== MATERIALS PROVIDED ==
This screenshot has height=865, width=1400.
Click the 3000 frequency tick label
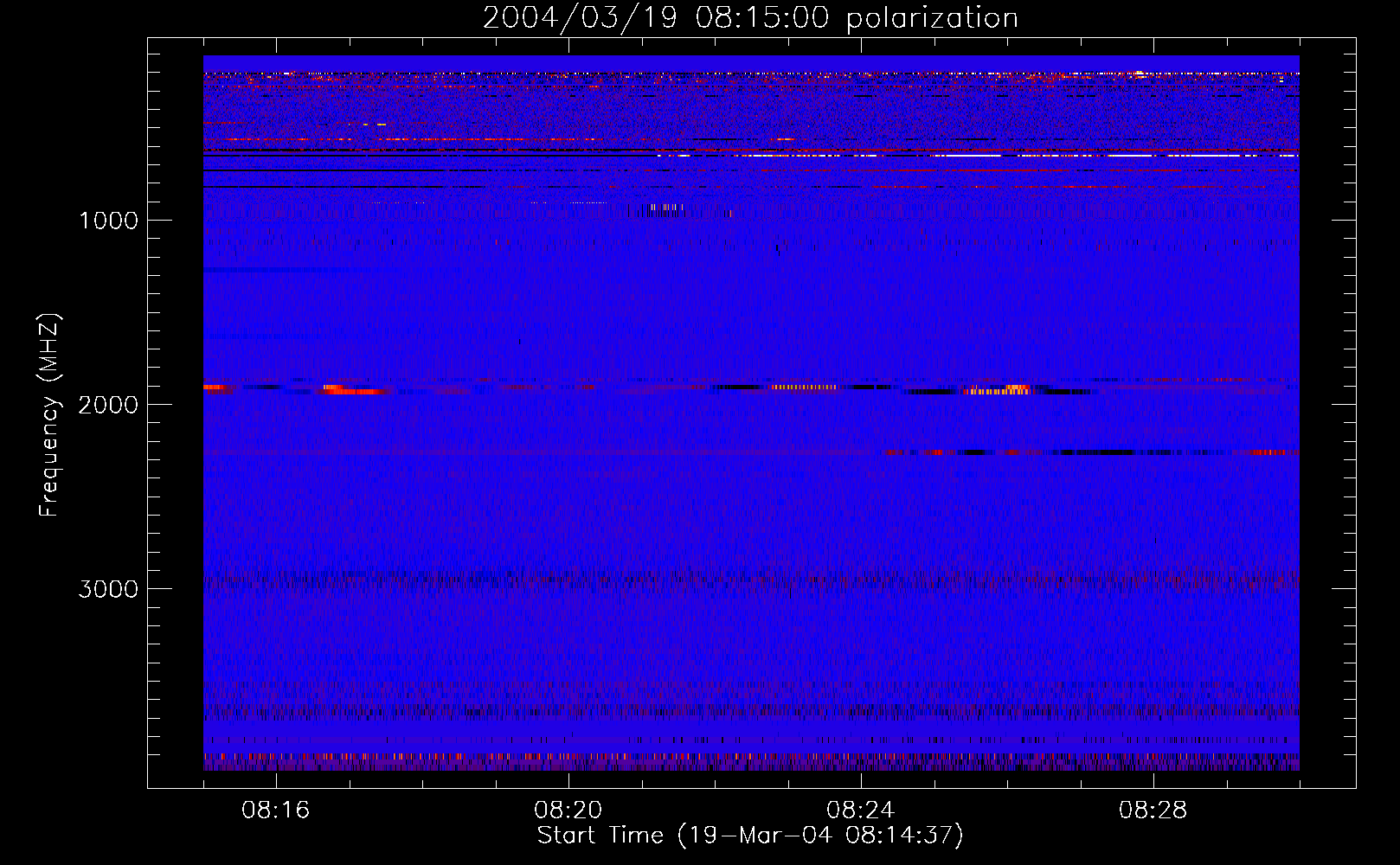coord(108,589)
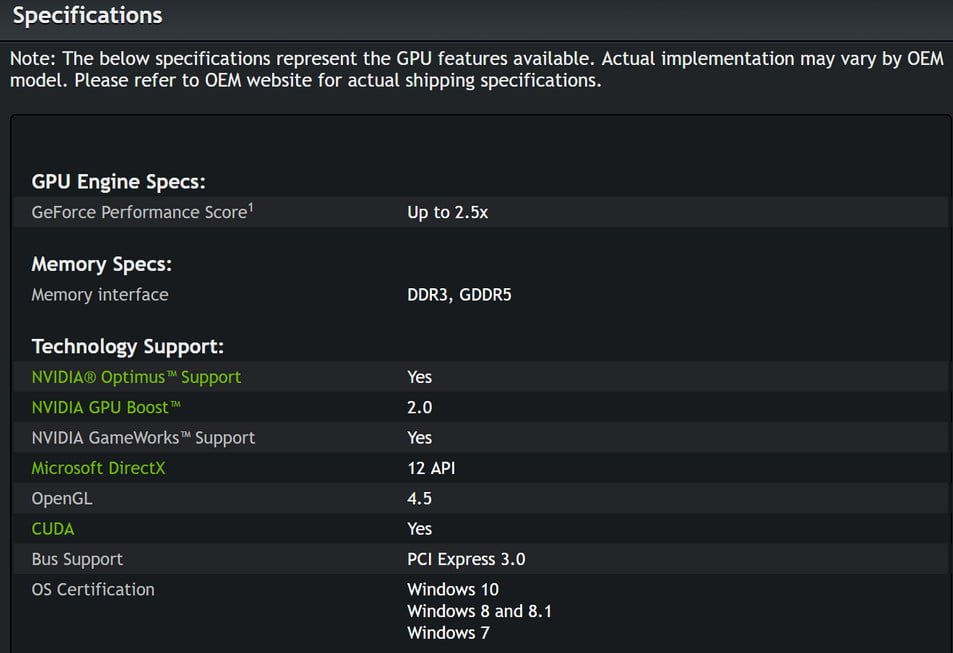
Task: Select the Memory interface row label
Action: pyautogui.click(x=100, y=295)
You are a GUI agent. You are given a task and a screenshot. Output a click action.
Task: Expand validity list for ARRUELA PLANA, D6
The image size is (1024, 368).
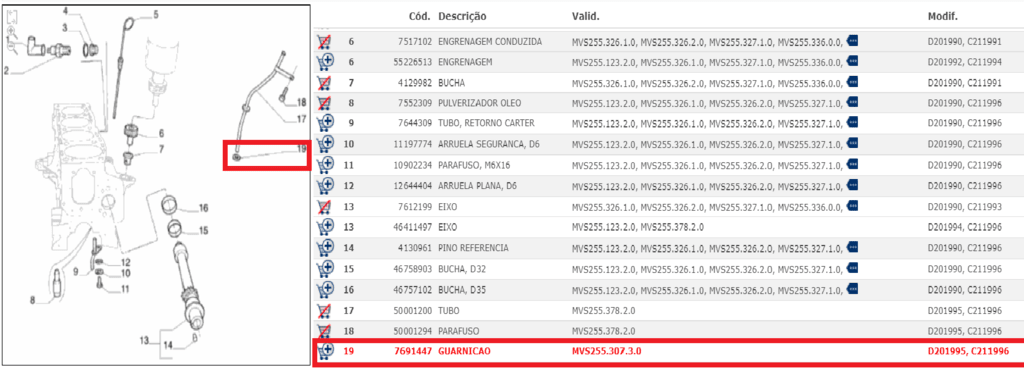852,186
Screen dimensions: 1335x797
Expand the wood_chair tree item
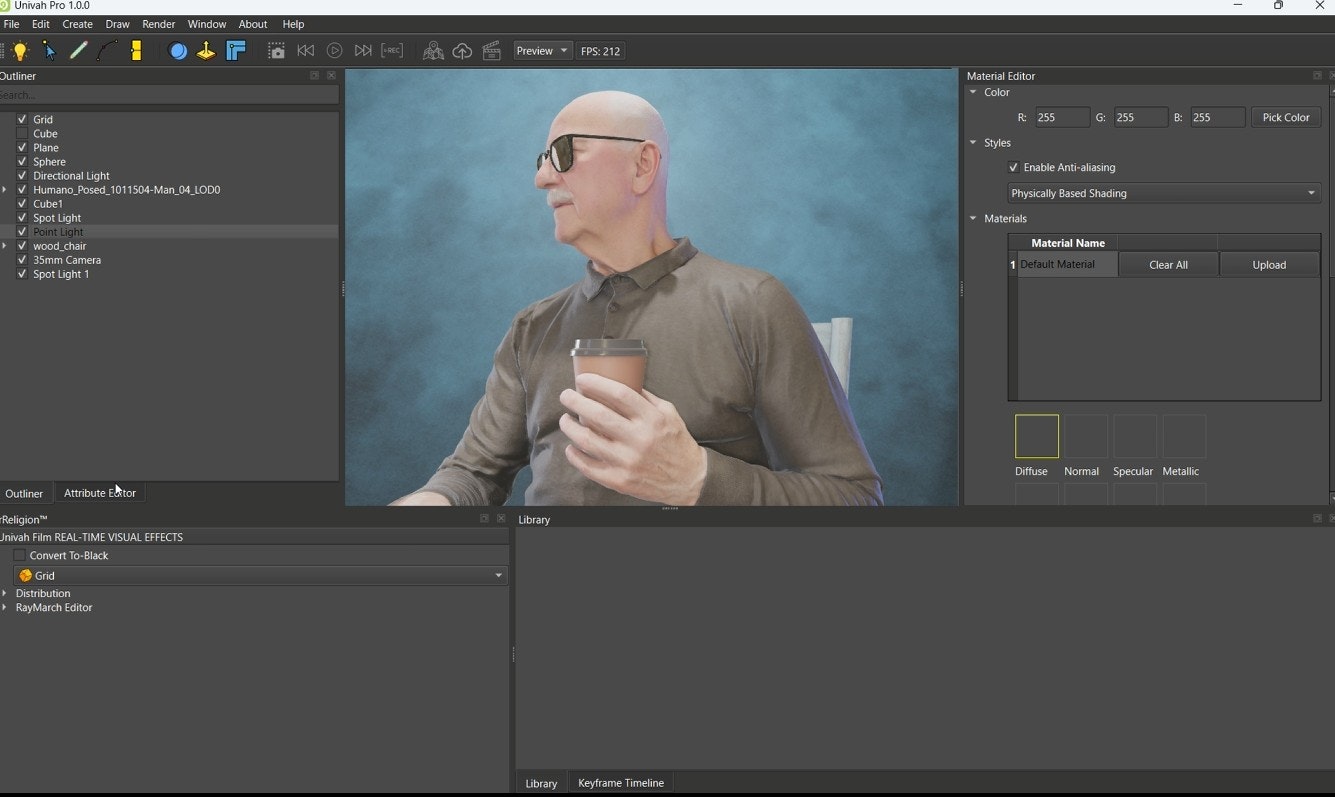click(5, 246)
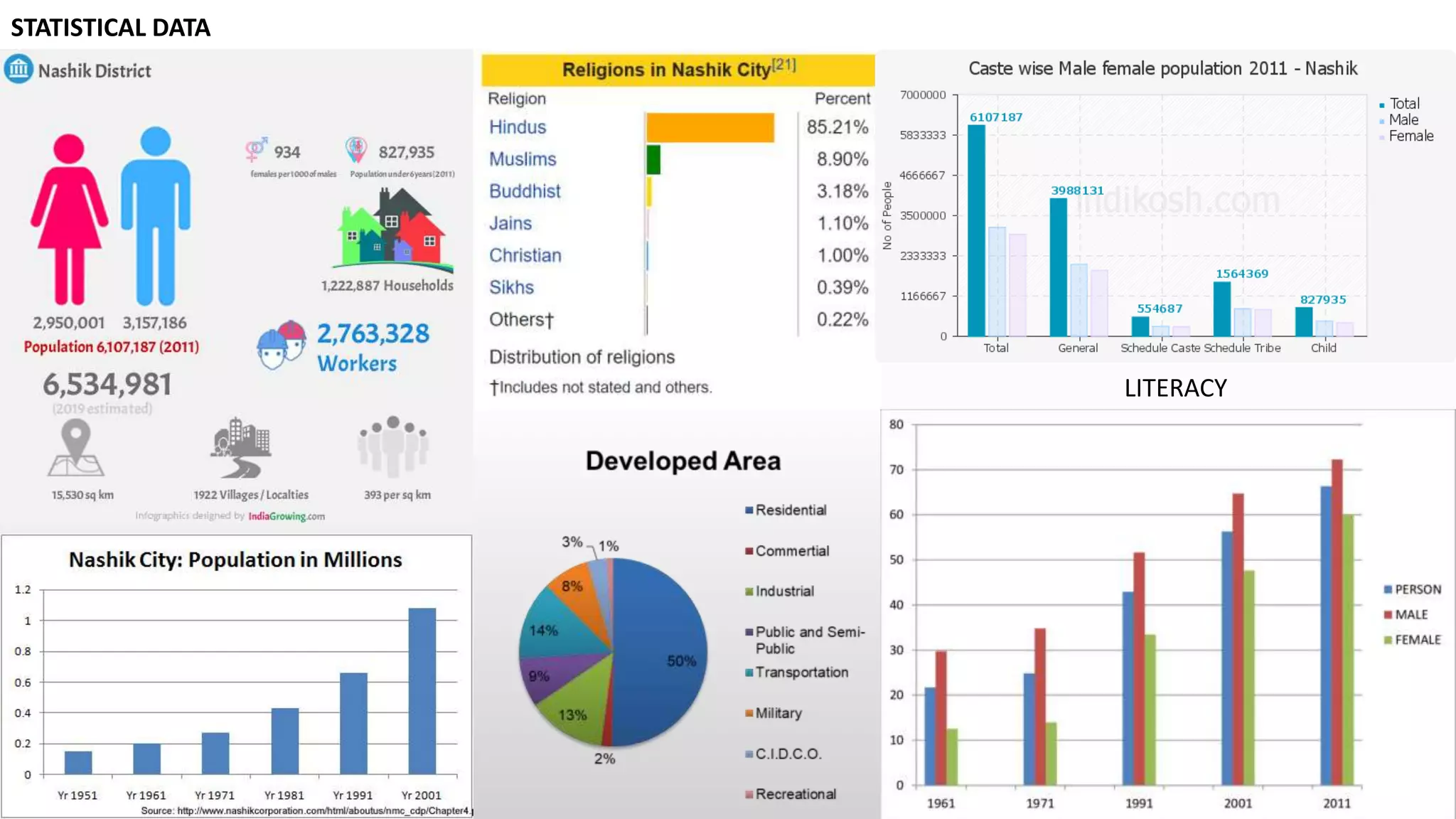Open the Hindus religion link
The width and height of the screenshot is (1456, 819).
point(518,127)
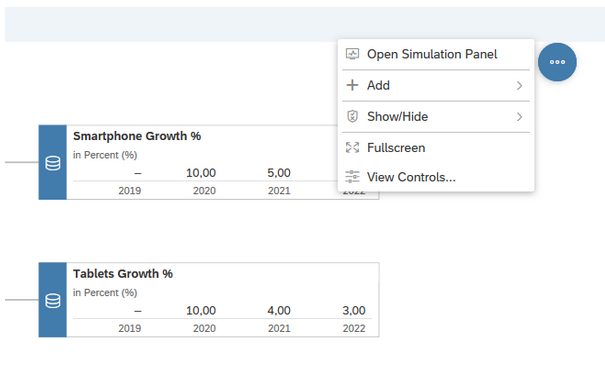Expand the Add submenu chevron
This screenshot has height=373, width=605.
(x=520, y=86)
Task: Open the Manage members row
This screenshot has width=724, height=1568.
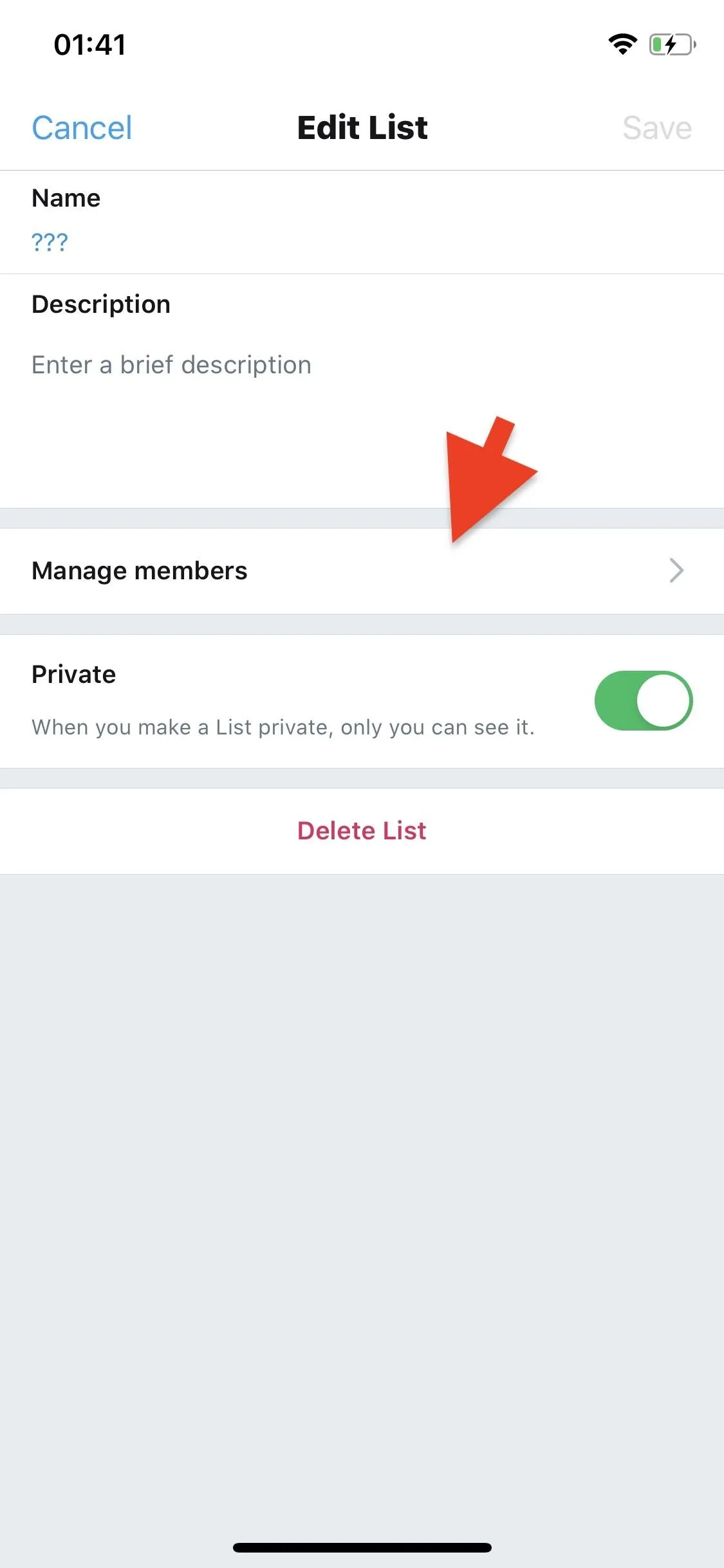Action: (x=362, y=571)
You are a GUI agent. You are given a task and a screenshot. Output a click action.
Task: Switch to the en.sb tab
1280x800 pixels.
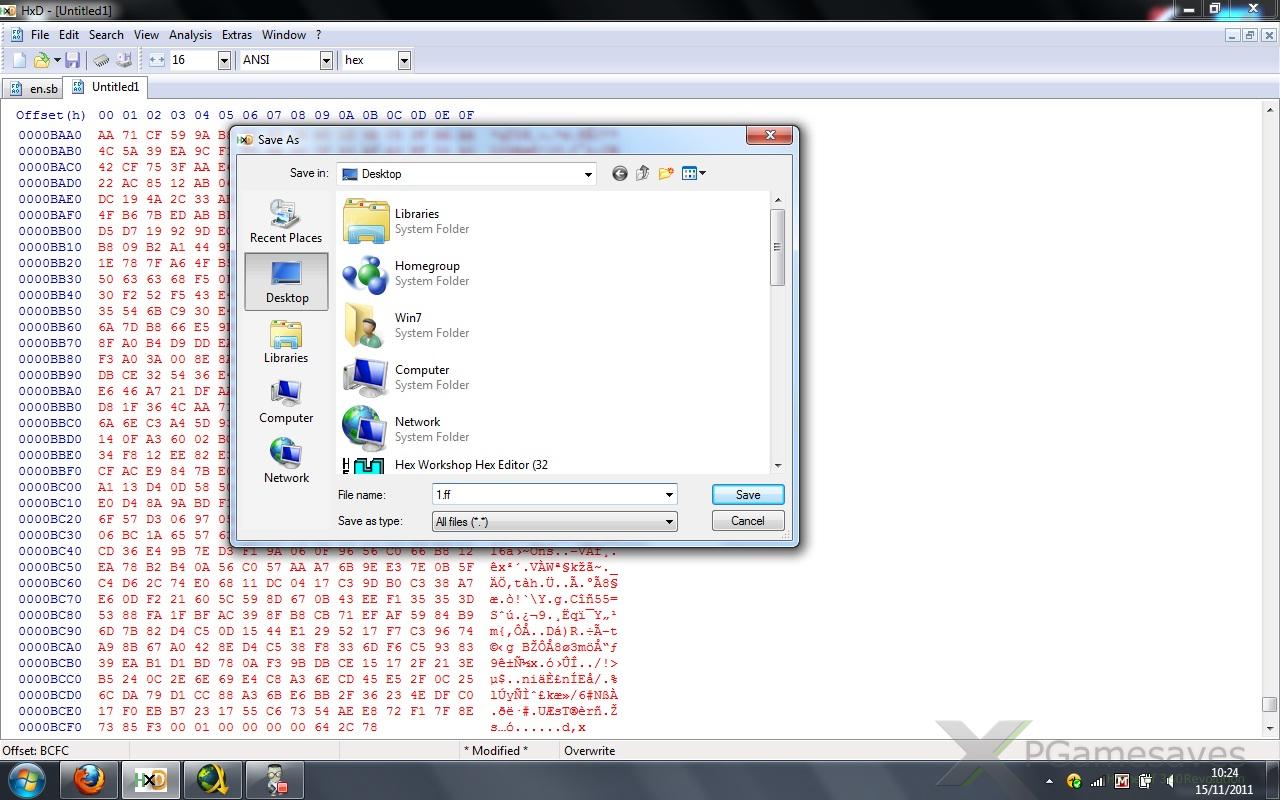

== WHAT YOU NEED TO DO ==
Reproduce all of the material above line for line, leaving out the pictures.

== RESULT OF THE TASK ==
This screenshot has height=865, width=1400.
Click the 3000 frequency tick label
coord(108,589)
Task: Select the Memory interface row label
Action: pyautogui.click(x=100, y=295)
You are a GUI agent. You are given a task and a screenshot. Output a click action.
Task: Expand validity list for ARRUELA PLANA, D6
The image size is (1024, 368).
852,186
Screen dimensions: 1335x797
Expand the wood_chair tree item
click(5, 246)
Open the Hindus religion link
The width and height of the screenshot is (1456, 819).
point(518,127)
Expand the Add submenu chevron
This screenshot has height=373, width=605.
(x=520, y=86)
Task: Open the Manage members row
This screenshot has width=724, height=1568.
Action: (x=362, y=571)
You are a GUI agent. You are given a task and a screenshot. Output a click action.
Task: Switch to the en.sb tab
1280x800 pixels.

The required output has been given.